[Stored data]
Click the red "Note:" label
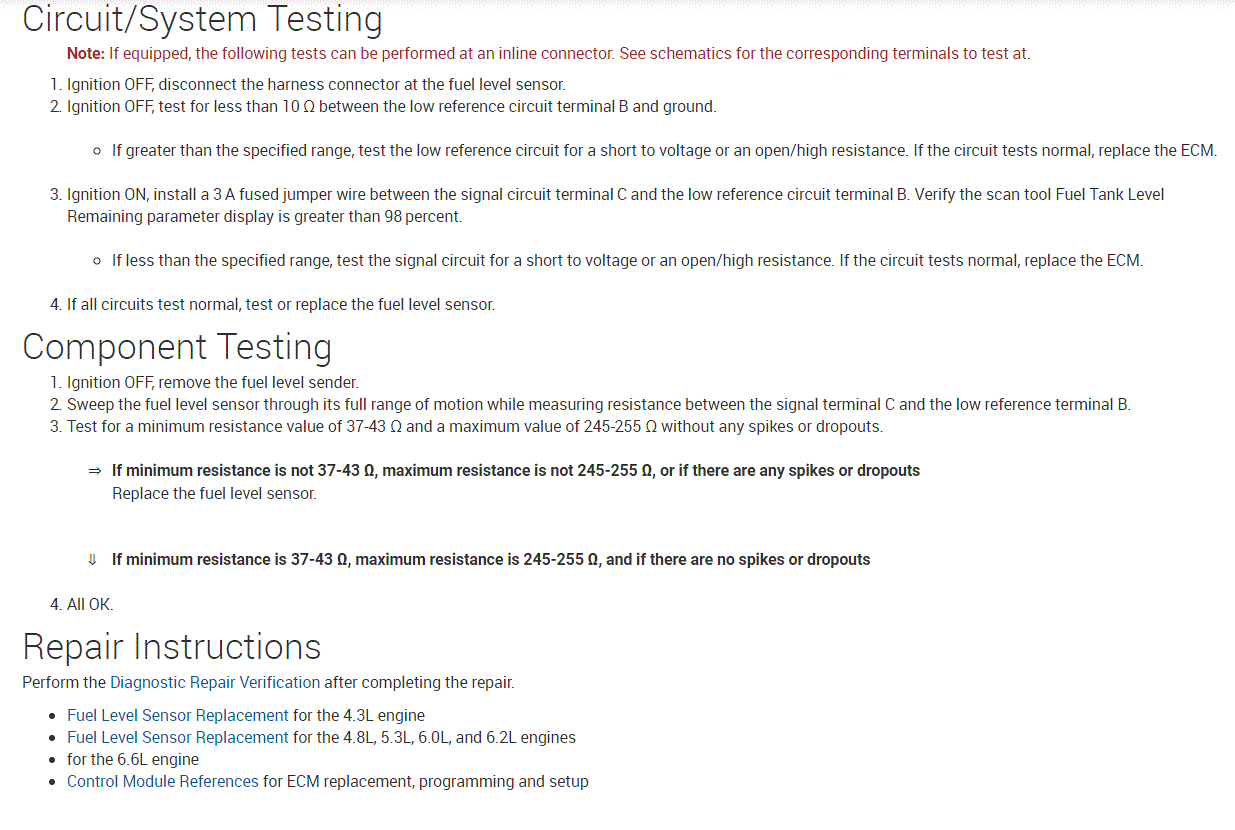The image size is (1235, 830). tap(85, 54)
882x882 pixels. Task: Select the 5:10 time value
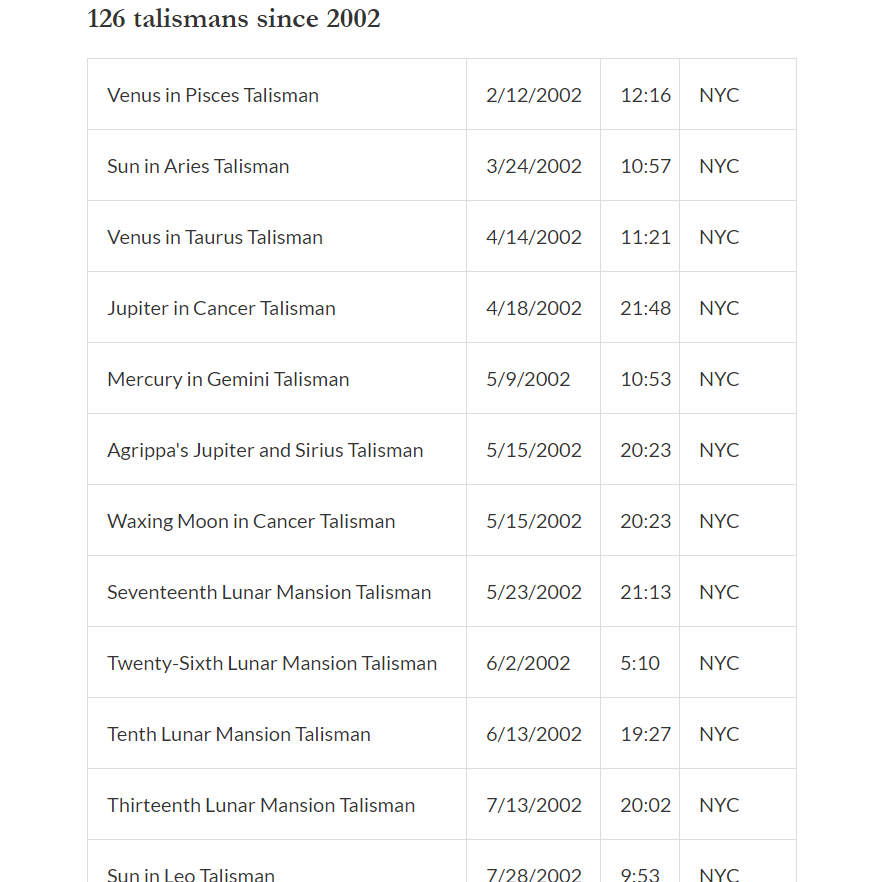click(640, 663)
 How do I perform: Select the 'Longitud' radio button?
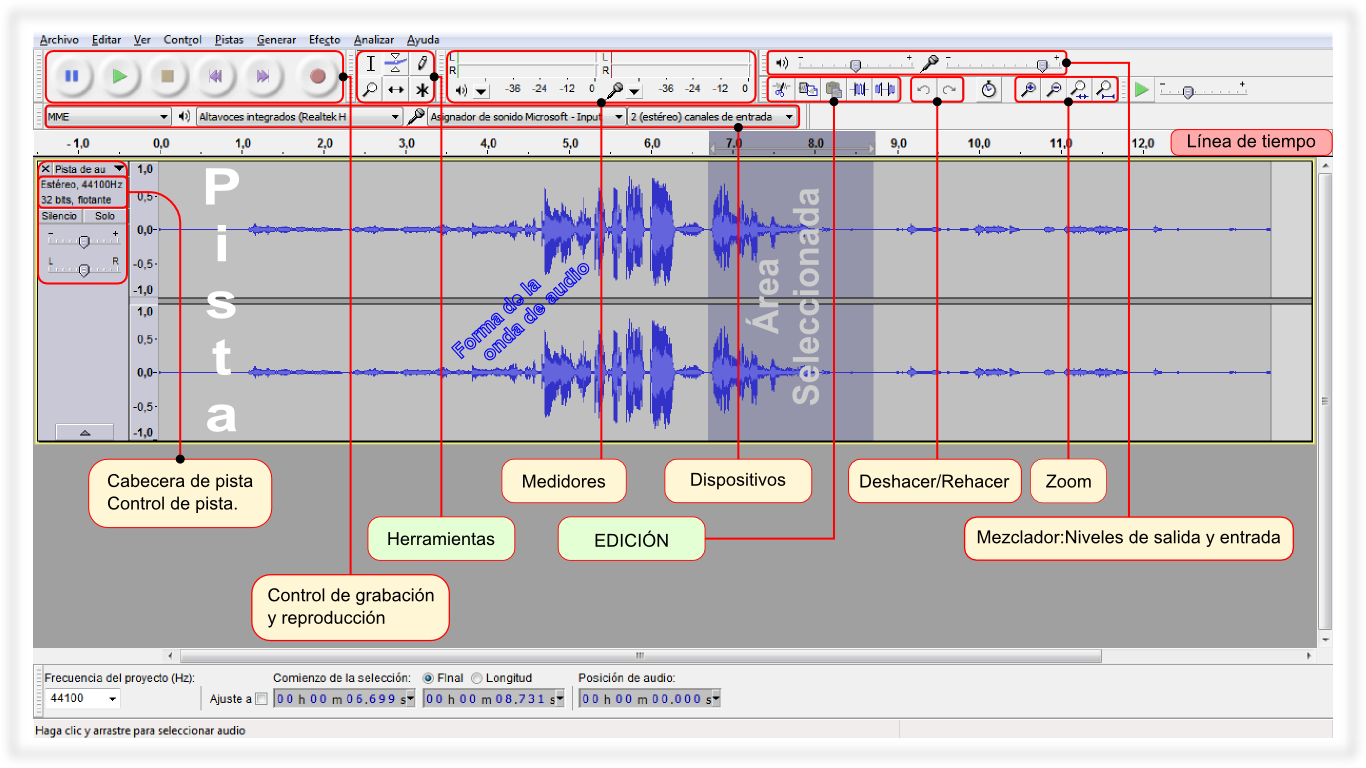[477, 678]
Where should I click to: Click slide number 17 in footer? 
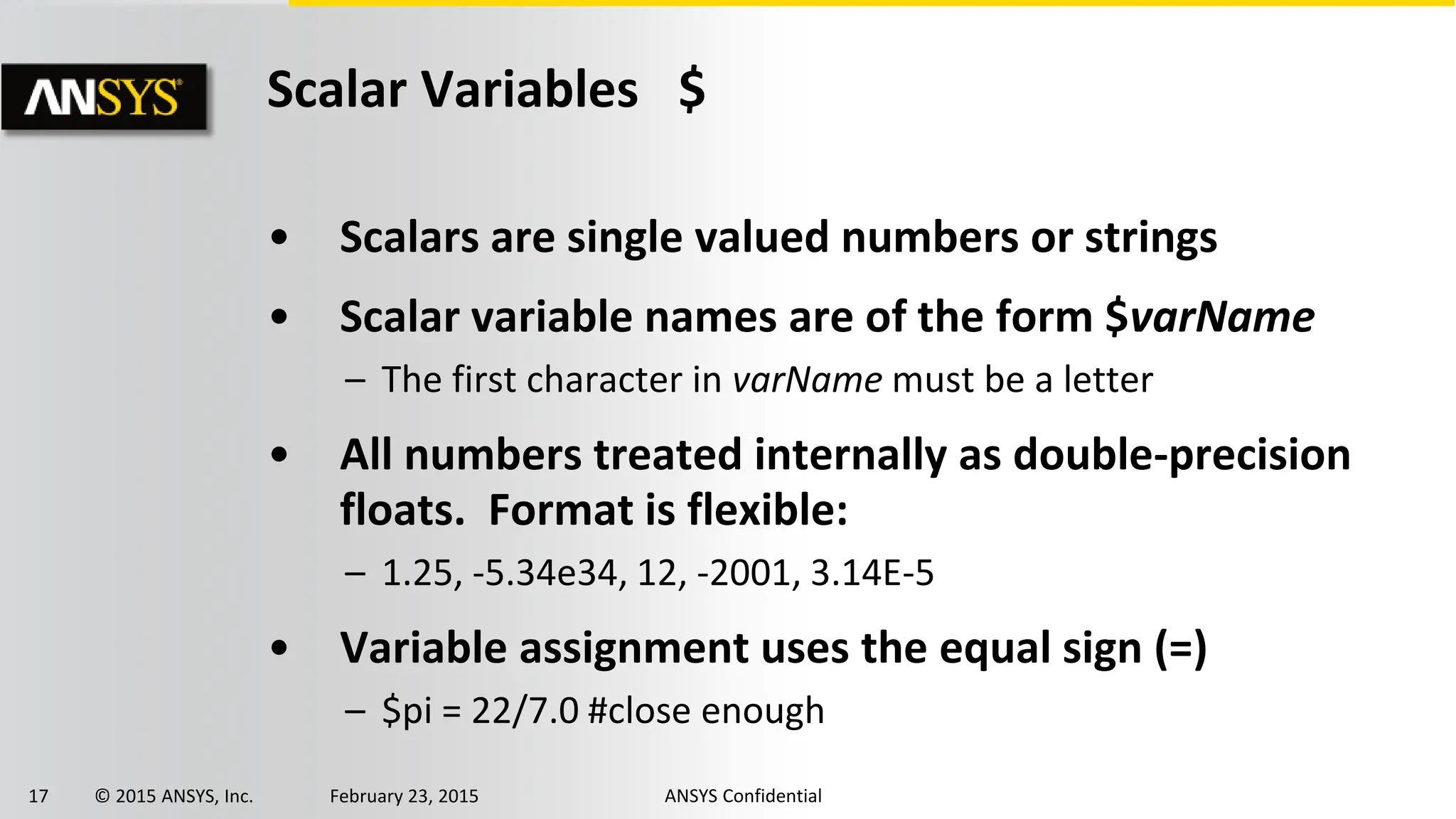click(x=38, y=796)
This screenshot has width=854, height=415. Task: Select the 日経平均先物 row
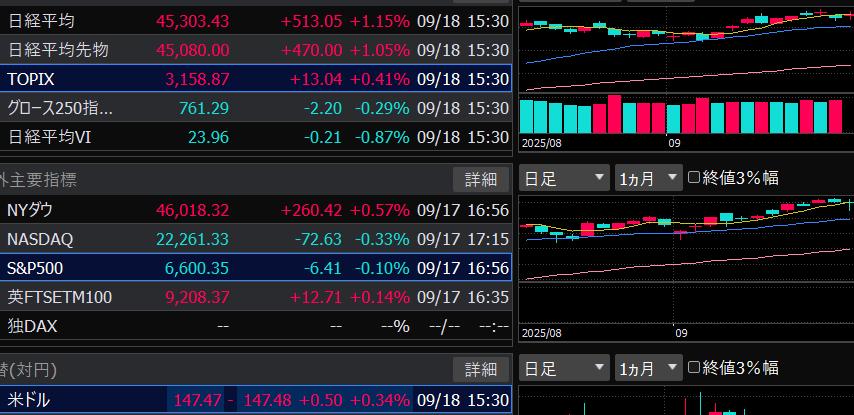click(x=255, y=50)
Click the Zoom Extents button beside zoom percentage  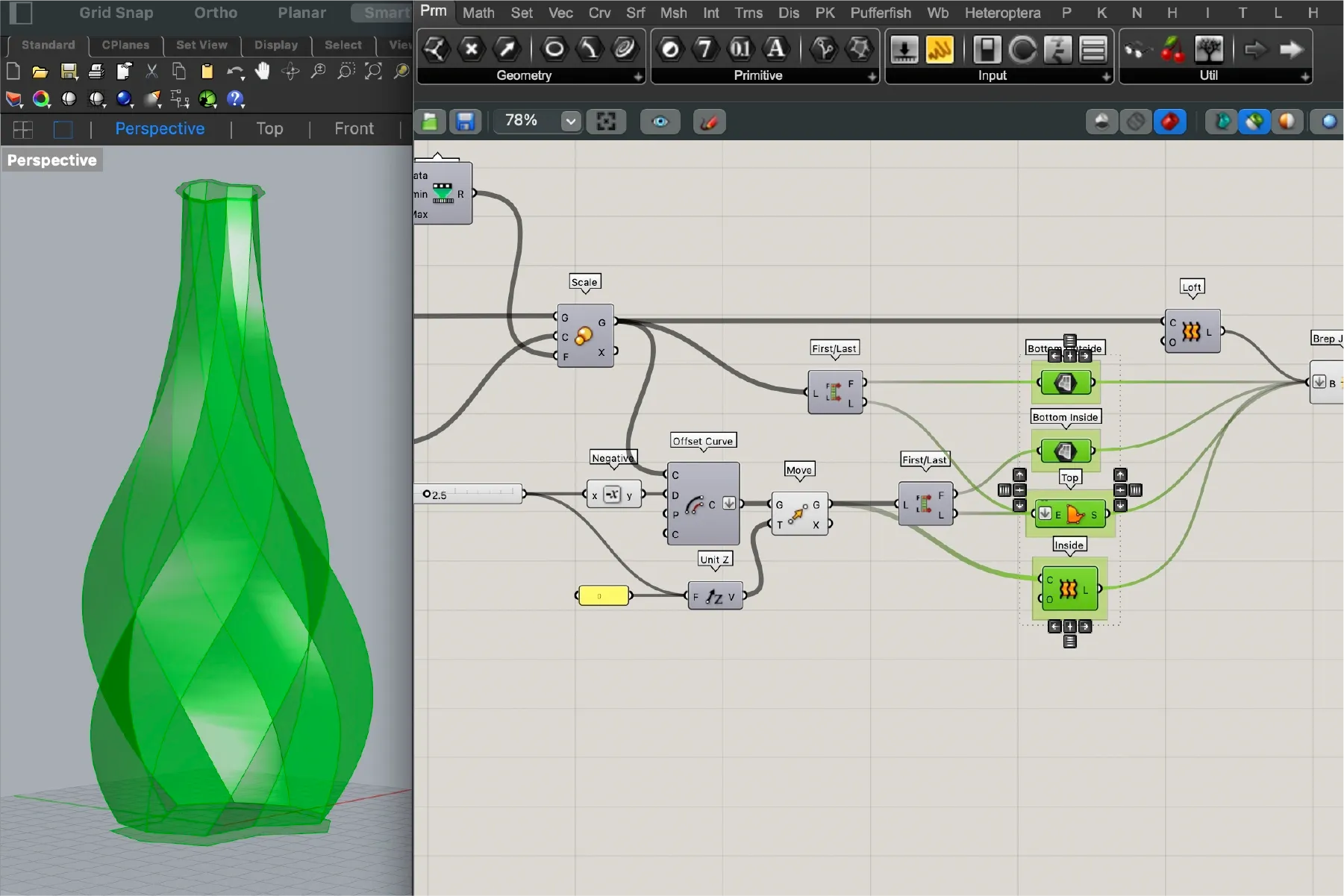(x=606, y=122)
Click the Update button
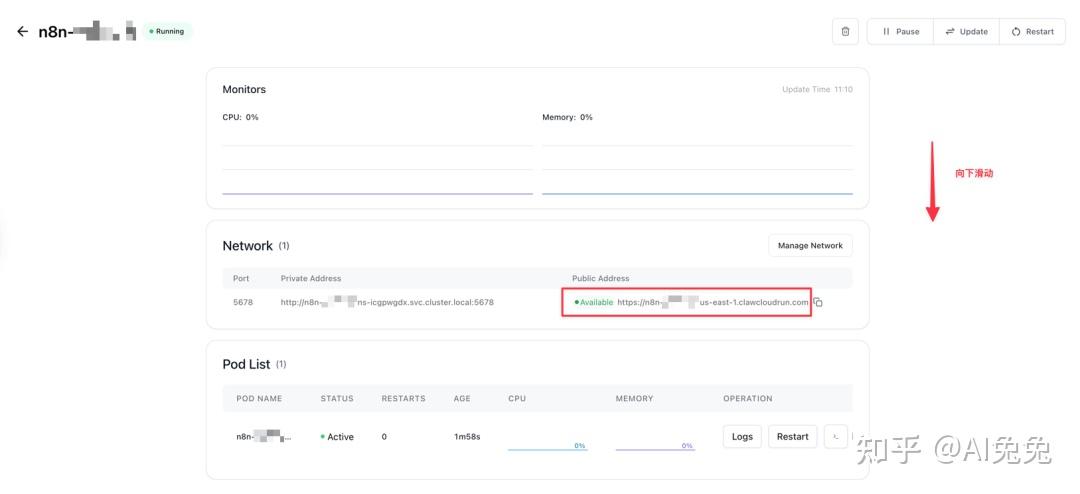Screen dimensions: 1080x494 point(966,31)
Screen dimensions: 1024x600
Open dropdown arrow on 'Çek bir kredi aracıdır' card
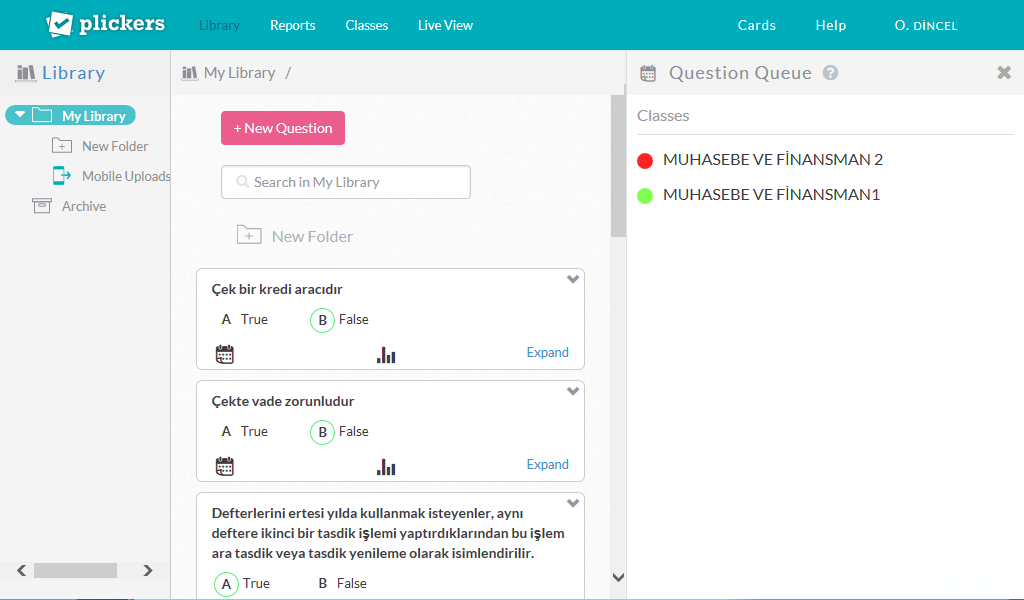[x=573, y=280]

## Exercise goal
Exactly the lines from the one containing "Screen dimensions: 1024x600" through the last line of the data above should be output, both ends included, with every picture left out.

## Answer space
Screen dimensions: 1024x600
Open dropdown arrow on 'Çek bir kredi aracıdır' card
[x=573, y=280]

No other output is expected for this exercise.